§ Extracted text:
-.-.-
To establish under-/normal weight, overweight and obesity, the age standardized BMI was used [29]. At the 8-year follow-up, body height was measured three times, freestanding without shoes with a stadiometer fixed to the wall. Looking straight ahead, the Frankfurt line (virtual connection between top margin of the earhole exit to lower margin of the orbita) was kept horizontal during measurement. The mean of the three repeated measurements was calculated and taken as final body height. Body weight was assessed with a calibrated Seca-scale. Weight was measured when children were wearing their underwear only. BMI at age 8 was then calculated using the children’s weight (in kg) and height (in m) (BMI = kg/m2). At the 11-year follow-up current weight and height of the children were reported by the parents and used to calculate BMI values. It was demonstrated that parent-reported BMI and measured BMI lead to discrepant classifications in just 6% of children >10 years [30], and BMI self-report has also been successfully used in other studies as well [26].
As recommended by the World Health Organization (WHO), underweight, normal weight, and overweight were defined according to age specific BMI norms for boys and girls separately, with values lower than 1 standard deviation (SD) below the median defined as underweight and values higher than 1 SD above the median defined as overweight [31].
Eating Pattern Inventory for Children (EPI-C) at the 8- year follow-up of the UBCS.
The EPI-C [32] investigates psychological dimensions of eating behavior as well as thoughts concerning weight in children aged ten years and older. The final version of this self-report questionnaire consists of 20 items that load on four dimensions (dietary restraint, external eating, parental pressure to eat, emotional eating), explaining a total of 62% of the variance. Factor 1 consists of eight items and explains 29.0% of total variance. It comprises affective, cognitive, and behavioral aspects of dietary restraint such as fear of becoming overweight, concerns about food and weight and actual restrictions in eating. These three aspects form one single inseparable factor. Factor 2 consists of five items related to external eating (eating in response to food-related stimuli regardless of internal states of hunger and satiety as well as constant feelings of hunger) and explains 17.9% of total variance. Factor 3 consists of three items expressing parental pressure to eat and explains 8.7% of total variance. Factor 4 consists of 4 items related to emotional eating, i.e., eating as a form of coping with emotional distress (explaining 6.4% of variance) [32]. Items are answered on a 4-point Likert scale: 1 = not at all, 2 = little, 3 = mostly, and 4 = totally. Internal consistency is satisfactory, with Cronbach’s α being .93 for dietary restraint, .80 for emotional eating, .74 for external eating, and .72 for parental pressure to eat [32]. In our own study, a confirmatory factor analysis in second-grade students (N = 521) supported the hypothesized structure of the EPI-C with the following Cronbach’s α coefficients: .87 for dietary restraint, .71 for external eating, .60 for parental pressure to eat, and .79 for emotional eating. Regarding validity, children with overweight reported significantly more dietary restraint than children with underweight or normal weight. Boys reported a significantly higher parental pressure to eat than girls. Children with restrained eating patterns had a significantly higher body weight than all other subgroups and children with emotional and external eating patterns had a higher body weight than children with external eating patterns [24]. When filling in the EPI-C the current sample was on average 8.25 years old (SD 0.17); the EPI-C was not filled out again at the 11 year follow-up, but data from the 8 year follow-up was used for this study.
-.-.-
§ Extracted information:
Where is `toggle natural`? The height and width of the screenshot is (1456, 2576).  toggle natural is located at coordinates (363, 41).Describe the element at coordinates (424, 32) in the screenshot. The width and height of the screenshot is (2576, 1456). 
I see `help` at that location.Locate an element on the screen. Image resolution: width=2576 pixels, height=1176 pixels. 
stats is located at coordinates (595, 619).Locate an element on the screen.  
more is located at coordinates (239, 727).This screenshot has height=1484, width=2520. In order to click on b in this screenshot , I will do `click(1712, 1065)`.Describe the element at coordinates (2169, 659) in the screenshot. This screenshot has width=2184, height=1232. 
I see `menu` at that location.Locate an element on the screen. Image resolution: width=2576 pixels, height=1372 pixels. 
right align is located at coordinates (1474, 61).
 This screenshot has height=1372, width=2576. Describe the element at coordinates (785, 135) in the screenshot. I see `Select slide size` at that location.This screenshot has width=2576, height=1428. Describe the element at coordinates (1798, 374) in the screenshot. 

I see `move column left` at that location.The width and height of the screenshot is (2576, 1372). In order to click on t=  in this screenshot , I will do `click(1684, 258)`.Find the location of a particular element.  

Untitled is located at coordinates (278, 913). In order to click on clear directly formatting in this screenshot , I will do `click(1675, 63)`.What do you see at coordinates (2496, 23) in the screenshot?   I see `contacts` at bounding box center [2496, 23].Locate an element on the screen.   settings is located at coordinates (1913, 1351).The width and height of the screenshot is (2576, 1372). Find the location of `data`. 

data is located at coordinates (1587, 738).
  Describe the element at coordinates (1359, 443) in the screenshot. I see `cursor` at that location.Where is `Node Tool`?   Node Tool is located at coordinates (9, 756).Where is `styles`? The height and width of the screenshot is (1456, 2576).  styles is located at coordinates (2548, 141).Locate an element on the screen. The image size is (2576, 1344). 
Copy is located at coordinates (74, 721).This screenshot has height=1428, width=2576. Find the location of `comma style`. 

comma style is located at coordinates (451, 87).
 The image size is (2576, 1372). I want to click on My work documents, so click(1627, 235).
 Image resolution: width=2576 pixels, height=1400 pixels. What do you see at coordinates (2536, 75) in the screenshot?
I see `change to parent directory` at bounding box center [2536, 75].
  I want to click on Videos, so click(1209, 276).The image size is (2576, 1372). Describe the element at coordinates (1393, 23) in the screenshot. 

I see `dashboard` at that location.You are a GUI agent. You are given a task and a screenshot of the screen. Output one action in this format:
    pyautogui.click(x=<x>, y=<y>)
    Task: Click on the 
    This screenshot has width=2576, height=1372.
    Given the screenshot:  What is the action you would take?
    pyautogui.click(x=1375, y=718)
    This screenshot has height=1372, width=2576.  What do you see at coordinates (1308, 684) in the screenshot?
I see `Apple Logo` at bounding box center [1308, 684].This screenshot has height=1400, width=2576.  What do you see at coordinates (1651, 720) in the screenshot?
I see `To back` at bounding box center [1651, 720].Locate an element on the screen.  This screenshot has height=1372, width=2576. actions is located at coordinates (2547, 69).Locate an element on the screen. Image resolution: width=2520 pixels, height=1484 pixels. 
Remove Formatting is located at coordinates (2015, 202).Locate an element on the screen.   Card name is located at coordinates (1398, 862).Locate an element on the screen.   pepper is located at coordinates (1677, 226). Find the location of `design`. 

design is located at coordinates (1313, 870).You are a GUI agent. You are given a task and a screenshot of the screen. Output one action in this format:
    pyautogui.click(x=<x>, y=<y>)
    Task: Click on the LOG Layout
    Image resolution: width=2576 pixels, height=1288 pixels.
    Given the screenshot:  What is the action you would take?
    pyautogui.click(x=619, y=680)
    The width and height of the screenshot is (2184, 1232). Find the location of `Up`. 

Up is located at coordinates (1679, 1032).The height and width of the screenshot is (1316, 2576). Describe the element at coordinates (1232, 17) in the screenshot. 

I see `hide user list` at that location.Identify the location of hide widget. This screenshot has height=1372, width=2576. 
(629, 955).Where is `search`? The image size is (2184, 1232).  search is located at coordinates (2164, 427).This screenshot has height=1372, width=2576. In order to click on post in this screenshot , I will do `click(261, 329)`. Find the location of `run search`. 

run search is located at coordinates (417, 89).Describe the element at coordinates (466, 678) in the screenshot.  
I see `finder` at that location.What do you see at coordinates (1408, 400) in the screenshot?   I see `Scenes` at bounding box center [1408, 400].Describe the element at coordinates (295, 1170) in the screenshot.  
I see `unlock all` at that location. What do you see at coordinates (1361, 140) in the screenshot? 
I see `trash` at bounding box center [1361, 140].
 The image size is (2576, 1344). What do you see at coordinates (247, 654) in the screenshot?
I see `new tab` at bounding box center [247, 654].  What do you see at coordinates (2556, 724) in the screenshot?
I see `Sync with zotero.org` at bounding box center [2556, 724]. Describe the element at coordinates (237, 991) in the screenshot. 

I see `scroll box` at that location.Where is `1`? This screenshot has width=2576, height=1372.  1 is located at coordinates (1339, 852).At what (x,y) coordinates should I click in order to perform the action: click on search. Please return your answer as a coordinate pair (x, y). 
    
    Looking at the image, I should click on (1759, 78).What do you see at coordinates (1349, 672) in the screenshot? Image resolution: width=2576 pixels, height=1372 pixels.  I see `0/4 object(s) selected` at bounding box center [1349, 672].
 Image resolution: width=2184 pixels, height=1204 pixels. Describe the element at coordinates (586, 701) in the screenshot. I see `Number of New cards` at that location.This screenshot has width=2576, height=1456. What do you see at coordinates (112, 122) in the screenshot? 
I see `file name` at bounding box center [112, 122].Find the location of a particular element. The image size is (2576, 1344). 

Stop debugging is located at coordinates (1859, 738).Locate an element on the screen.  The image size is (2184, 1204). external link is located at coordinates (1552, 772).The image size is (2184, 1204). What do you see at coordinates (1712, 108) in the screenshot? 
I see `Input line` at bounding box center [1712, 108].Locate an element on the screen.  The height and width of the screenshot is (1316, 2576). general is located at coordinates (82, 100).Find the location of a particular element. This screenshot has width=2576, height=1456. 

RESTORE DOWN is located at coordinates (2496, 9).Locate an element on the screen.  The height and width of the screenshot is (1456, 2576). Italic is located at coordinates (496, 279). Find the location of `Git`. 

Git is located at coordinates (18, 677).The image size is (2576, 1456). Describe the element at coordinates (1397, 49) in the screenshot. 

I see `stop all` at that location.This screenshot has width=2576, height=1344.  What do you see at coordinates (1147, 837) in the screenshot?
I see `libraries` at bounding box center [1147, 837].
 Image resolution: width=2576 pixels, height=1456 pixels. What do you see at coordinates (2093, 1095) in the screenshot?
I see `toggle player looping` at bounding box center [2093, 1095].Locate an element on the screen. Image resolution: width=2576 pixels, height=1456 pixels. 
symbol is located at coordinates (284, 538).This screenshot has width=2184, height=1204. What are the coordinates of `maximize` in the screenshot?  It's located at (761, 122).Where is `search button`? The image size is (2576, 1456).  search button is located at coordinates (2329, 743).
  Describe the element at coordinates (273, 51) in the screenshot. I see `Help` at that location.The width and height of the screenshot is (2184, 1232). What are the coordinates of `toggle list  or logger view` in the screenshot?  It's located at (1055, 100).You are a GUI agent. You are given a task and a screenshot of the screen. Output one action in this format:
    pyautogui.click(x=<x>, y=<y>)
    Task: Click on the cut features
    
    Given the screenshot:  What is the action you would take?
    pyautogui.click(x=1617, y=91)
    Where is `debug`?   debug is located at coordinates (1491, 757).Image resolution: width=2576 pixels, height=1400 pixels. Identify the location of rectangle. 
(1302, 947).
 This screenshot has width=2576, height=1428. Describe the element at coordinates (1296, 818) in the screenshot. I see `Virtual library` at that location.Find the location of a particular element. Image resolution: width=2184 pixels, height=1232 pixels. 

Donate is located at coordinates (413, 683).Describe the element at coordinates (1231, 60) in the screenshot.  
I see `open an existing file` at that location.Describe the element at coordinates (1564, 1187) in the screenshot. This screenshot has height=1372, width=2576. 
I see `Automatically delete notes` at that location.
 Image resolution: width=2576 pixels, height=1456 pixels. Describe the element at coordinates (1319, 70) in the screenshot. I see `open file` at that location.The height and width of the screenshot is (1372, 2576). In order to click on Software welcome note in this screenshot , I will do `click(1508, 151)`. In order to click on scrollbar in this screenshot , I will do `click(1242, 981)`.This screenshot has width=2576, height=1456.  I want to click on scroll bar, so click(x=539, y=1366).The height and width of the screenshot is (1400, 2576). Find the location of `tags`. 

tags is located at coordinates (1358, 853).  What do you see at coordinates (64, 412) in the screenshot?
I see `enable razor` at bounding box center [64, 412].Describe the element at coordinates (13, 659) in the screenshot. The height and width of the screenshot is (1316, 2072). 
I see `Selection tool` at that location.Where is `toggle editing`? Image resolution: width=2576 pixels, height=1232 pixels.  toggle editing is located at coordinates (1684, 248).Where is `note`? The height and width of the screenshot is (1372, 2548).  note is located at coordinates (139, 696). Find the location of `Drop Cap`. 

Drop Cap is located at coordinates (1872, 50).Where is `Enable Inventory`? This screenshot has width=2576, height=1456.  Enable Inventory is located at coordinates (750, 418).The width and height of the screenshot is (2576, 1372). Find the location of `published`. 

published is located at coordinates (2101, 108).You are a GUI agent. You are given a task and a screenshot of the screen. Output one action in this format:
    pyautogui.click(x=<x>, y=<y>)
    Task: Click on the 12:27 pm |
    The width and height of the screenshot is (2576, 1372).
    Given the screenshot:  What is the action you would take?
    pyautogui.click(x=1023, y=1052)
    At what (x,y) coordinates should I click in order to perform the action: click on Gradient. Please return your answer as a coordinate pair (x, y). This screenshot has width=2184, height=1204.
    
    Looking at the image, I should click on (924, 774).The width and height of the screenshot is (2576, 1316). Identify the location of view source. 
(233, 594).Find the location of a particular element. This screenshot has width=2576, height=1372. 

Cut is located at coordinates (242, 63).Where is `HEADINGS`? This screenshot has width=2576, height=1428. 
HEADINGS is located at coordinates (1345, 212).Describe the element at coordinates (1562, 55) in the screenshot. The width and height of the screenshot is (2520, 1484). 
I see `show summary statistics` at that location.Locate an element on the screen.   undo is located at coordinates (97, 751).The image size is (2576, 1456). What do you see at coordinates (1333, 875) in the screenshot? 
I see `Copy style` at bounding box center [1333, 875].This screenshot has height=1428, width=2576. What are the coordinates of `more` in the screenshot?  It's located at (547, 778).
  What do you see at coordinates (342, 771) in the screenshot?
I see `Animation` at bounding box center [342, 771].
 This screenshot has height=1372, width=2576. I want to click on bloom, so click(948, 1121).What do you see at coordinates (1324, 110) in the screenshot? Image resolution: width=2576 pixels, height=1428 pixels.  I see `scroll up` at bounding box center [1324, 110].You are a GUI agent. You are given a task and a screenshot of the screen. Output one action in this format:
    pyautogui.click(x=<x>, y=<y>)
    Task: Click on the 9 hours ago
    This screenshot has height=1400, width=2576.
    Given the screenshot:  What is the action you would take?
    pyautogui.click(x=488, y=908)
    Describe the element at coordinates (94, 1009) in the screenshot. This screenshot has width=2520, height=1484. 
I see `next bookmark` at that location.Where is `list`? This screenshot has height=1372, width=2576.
-.-.-
§ What to do:
A – Answer these questions from the text on child BMI and eating patterns, one line each:
(i) How many times was body height measured at the 8-year follow-up?
(ii) How many items make up the final version of the EPI-C?
(iii) In the study's own analysis of second-grade students, what Cronbach's α was found for emotional eating?
B – Continue the text on child BMI and eating patterns from its last sentence.
The entries are separate from the text on child BMI and eating patterns.

§ Your written answers:
A –
(i) Three times.
(ii) 20 items.
(iii) .79

B –
Child Behavior Checklist (CBCL) at the 8- year follow-up of the UBCS.
The CBCL 4–18 [33, 34] is a questionnaire to screen for emotional, behavioral, and social problems. It assesses psychological problems in children aged 4 to 18 years. In the current study, the parent version was used that is to be rated on a three point Likert scale (0 = not at all; 1 = a little; 2 = a lot). The eight included problem scales (anxiety/depression, withdrawal/depression, somatic complaints, social problems, cognitive-/sleep-/repetitive problems, attention problems, defiant and aggressive behavior) are summed up to three superior scales (total score, internalizing and externalizing problems). Internalizing behaviors are ones where children direct emotions and feelings inward. These are somatic complaints, anxious/depressed behavior, and withdrawn behavior. Somatic problems consist of feeling tired, aches, nausea, vomiting, headaches, dizziness and complaints about skin, stomach or eye problems. Withdrawn behaviors are measured by questions addressing social withdrawal, shyness, and sadness. Symptoms of anxiety/depression are addressed by questions regarding crying, fear, loneliness, nervousness, worthlessness, and worries. When emotional problems are directed outward, they are manifested as aggressive or delinquent behavior and are labeled externalizing behaviors. Delinquent externalizing behaviors assessed by the CBCL include for example cheating, lying, setting fires, stealing, and vandalism. Several types of aggressive behaviors are measured, like arguing, screaming, attention-seeking, teasing, being demanding, threatening behavior and displaying a temper.
All scales possess satisfying psychometric properties (α > .80), and norms adjusted for age and gender are provided.
The Depression Inventory for Children (DIKJ) at the 8- year follow-up of the UBCS.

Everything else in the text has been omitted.